Saudi Arabia severs ties with Iran
Members of the Iranian diplomatic mission to Riyadh have been asked to leave Saudi Arabia within 48 hours, Saudi foreign minister Adel Jubeir said yesterday.
Jubeir said the attack on the Saudi embassy in Tehran was similar to attacks against the British embassy several years earlier, as well as on the US embassy in 1979. He claimed it was in line with Iranian policies to destabilise the region.
Iran's interior ministry has ordered the identification, arrest and prosecution of the Iranian perpetrators of the attack on the Saudi embassy, deputy interior minister Hosseinali Amiri said.
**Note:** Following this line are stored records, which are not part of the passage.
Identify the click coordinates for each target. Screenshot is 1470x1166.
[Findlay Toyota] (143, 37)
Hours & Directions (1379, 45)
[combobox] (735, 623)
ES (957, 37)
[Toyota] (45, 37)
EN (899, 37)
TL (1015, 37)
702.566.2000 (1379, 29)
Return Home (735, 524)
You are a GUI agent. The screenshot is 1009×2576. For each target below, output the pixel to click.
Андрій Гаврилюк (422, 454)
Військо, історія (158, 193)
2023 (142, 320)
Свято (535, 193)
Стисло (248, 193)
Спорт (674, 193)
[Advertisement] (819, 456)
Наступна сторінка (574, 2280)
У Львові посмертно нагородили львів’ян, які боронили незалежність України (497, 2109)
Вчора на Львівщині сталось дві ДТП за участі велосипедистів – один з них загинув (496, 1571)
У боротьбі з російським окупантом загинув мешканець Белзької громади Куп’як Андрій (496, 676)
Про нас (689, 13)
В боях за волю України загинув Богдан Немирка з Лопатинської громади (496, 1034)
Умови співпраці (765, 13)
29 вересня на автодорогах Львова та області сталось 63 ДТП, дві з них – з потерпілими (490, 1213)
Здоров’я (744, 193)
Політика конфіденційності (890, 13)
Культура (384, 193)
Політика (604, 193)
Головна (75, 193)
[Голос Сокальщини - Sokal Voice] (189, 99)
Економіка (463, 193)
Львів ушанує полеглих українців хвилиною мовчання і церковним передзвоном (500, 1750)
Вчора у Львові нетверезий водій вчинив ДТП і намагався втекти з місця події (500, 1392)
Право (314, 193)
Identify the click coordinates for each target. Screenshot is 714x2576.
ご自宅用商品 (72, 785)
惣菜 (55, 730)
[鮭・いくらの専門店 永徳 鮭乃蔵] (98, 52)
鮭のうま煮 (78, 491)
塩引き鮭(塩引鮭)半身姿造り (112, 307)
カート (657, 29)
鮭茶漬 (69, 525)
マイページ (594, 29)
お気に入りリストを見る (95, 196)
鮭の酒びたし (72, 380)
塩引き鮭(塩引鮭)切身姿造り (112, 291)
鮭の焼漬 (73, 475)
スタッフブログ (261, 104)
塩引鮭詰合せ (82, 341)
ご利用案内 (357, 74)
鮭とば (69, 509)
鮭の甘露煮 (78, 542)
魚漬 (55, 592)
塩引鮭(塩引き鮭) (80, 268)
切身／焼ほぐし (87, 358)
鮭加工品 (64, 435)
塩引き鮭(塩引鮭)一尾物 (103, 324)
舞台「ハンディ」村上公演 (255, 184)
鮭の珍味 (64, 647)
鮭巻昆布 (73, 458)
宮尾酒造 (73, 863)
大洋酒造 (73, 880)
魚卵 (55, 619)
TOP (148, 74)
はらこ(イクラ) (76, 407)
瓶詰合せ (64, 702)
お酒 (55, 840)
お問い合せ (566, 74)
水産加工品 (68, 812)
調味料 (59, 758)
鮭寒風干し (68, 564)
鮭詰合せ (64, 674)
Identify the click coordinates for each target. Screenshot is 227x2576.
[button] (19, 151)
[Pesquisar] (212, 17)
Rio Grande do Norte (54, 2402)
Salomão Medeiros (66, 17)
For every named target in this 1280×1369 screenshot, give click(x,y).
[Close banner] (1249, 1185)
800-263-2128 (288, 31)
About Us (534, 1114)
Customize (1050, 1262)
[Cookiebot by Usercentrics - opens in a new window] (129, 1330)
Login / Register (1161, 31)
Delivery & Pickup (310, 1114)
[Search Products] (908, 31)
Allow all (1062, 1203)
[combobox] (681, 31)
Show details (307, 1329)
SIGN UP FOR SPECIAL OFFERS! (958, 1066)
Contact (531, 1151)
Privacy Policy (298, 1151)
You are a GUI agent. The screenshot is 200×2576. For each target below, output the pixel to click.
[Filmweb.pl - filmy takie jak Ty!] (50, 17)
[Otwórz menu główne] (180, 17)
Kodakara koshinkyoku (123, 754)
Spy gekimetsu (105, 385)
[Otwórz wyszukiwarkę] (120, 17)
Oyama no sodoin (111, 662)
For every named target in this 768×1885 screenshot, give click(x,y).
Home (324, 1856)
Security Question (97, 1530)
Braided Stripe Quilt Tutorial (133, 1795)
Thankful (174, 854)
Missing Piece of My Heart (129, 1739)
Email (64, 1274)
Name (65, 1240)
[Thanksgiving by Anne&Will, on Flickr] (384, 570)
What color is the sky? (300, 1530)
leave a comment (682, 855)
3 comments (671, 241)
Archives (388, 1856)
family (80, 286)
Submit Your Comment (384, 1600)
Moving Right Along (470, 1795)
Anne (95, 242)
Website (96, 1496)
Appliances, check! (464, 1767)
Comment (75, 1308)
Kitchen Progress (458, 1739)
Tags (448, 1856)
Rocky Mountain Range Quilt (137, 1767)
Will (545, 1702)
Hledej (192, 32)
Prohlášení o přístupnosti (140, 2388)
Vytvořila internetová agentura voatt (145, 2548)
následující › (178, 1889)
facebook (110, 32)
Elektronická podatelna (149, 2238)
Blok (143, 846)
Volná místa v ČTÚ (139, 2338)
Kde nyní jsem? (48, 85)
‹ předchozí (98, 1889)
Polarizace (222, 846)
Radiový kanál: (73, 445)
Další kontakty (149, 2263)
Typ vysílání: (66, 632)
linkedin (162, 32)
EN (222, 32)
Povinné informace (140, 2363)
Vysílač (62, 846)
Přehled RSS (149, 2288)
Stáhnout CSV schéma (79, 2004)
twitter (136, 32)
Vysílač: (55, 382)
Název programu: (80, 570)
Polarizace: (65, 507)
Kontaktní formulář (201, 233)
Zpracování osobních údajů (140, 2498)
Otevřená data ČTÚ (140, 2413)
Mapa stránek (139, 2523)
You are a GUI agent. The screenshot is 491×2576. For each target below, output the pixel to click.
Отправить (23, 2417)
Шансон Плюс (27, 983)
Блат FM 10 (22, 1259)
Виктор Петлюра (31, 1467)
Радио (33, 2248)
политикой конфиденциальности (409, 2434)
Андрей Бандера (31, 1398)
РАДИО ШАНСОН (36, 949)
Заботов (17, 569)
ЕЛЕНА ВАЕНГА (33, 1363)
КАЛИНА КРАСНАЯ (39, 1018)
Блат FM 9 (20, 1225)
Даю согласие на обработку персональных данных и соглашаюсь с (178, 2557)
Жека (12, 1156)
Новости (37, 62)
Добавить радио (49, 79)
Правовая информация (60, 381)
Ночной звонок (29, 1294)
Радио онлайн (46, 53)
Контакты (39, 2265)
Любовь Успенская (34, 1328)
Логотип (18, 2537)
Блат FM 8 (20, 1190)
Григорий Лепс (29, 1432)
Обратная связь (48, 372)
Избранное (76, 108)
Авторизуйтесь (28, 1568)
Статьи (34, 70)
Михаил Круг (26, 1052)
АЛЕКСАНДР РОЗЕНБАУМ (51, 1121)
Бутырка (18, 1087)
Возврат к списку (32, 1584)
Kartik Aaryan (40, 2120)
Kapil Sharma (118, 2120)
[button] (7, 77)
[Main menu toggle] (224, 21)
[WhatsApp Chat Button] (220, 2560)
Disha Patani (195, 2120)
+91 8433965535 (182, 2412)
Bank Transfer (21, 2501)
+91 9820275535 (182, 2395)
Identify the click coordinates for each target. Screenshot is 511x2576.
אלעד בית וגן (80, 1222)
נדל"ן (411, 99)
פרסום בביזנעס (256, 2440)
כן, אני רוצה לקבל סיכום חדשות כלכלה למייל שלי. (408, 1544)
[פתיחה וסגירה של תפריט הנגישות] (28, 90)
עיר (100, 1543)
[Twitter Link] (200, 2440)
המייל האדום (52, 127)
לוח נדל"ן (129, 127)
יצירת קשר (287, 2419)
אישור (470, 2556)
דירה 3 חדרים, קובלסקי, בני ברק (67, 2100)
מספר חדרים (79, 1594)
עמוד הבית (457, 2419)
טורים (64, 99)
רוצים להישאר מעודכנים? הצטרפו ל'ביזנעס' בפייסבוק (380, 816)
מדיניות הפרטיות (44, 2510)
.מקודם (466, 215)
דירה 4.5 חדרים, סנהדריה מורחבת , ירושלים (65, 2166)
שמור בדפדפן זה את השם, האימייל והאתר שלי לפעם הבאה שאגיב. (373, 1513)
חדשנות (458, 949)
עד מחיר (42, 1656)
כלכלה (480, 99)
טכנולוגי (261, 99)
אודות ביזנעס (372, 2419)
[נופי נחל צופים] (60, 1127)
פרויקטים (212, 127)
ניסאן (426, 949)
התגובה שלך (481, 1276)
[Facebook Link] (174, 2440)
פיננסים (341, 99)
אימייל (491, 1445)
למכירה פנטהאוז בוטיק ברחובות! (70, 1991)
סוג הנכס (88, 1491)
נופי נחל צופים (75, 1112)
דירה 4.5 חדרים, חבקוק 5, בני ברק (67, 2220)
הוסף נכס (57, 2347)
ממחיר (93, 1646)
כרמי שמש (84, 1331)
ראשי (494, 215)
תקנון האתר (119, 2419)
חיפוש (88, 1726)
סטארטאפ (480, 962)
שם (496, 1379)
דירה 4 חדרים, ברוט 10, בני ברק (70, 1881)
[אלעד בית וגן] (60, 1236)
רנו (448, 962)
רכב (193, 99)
Iranian leaders and politicians have condemned Saudi Arabia's execution of al-Nimr, a vocal but peaceful critic of the Saudi ruling establishment and a high-profile advocate of equality for Saudi Arabia's Shiite minority, concentrated in the oil rich eastern part of the country.
Iran's supreme leader Ayatollah Khamenei said the Saudi authorities would suffer "divine retribution" for "shedding the blood of innocents."
The speaker of Iran's parliament Ali Larijani said the execution "will increase regional security problems" and that Saudi Arabia's "inhuman and wrong acts, particularly in the past one or two years, have fuelled fires of war and insecurity."
Saudi Arabia and Iran are on opposite sides of the conflicts in Syria and Yemen.
Sheikh al-Nimr was one of 47 men convicted of offences related to terrorism who were executed on 1 January. Most were Sunnis convicted in relation to involvement in al-Qaeda attacks over the past 10 years. But al-Nimr was involved in anti-government protests that broke out in Saudi Arabia in the wake of the Arab Spring. His execution prompted demonstrations in Saudi Arabia's Eastern Province, in Iraq, Bahrain and several other countries.